I will have to play with it some more, but I am confident that this will enable us to do what we intend.
Thank you for going through all these efforts to help out, and I am sorry that my reply was so delayed.
@Hans_Martin_Aguilera thank you for following up! It is very exciting that the workflow meets your needs! If you have any suggestions for improvement that should be prioritized, or any other feedback, please let us know!
I have been playing around with the sternum annotations, and was wondering if there is a way to automatically segment the entire rib-cage + sternum + costal cartilage? I tried to use TotalSegmentor, but I do not need all the other components annotated. Is there an effective way to only segment the rib-structure?

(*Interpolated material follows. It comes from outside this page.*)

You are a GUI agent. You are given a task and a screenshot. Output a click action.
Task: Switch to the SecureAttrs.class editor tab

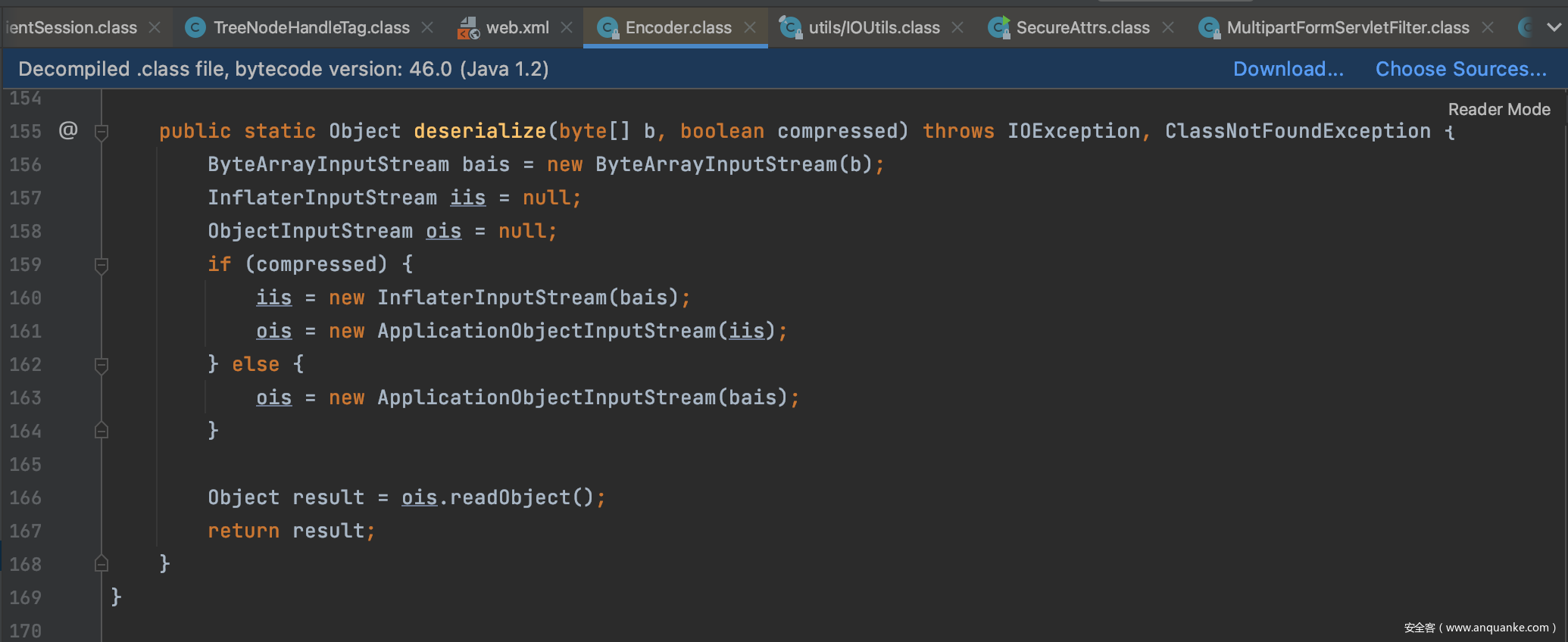point(1082,28)
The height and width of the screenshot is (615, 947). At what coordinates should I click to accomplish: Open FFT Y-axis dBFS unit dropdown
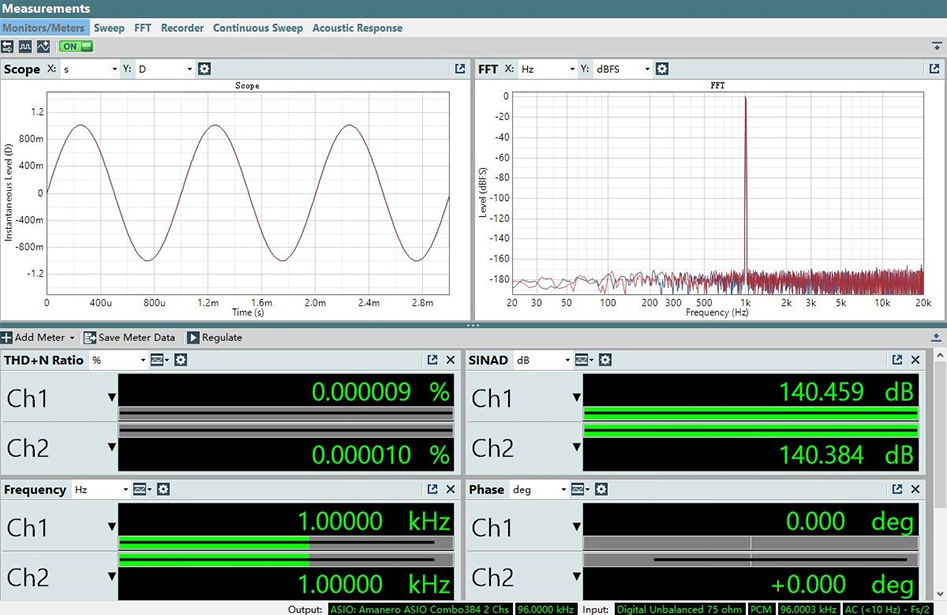pyautogui.click(x=621, y=69)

Hans, I am not aware of any model that would segment just those structures (but I admit I cannot claim I am keeping up to date with all the models being developed!).
Why is using TotalSegmentator problematic? Can’t you just ignore/blank out all of the labels you do not need?
I found a work around, so TotalSegmentor is very much the tool for us now.
You mention above that I can download several files in BatchMode, i am not sure how i do this…
Additionally, would it be possible to create a script which loads CT → runs total segmentor → stores segments as STL files in a designated folder?
Hans, sorry for the delay in replying - I was out of office.
We have instructions on how to do this here: Downloading data | prod | IDC User Guide. If you provide more details about how you want to select the data you need to download, I can give you the specific details.
It is definitely possible, but I don’t have one ready.
First you would convert DICOM CT series to nifti, which you can do with dcm2niix. Alternatively, you can run TotalSegmentator on DICOM input directly, but I would recommend dcm2niix for a more robust workflow.
It should not be hard to put this all into a script, but I don’t have the time to do it. I will ask around if someone on the team can help. Maybe you can get started and let us know as you encounter difficulties?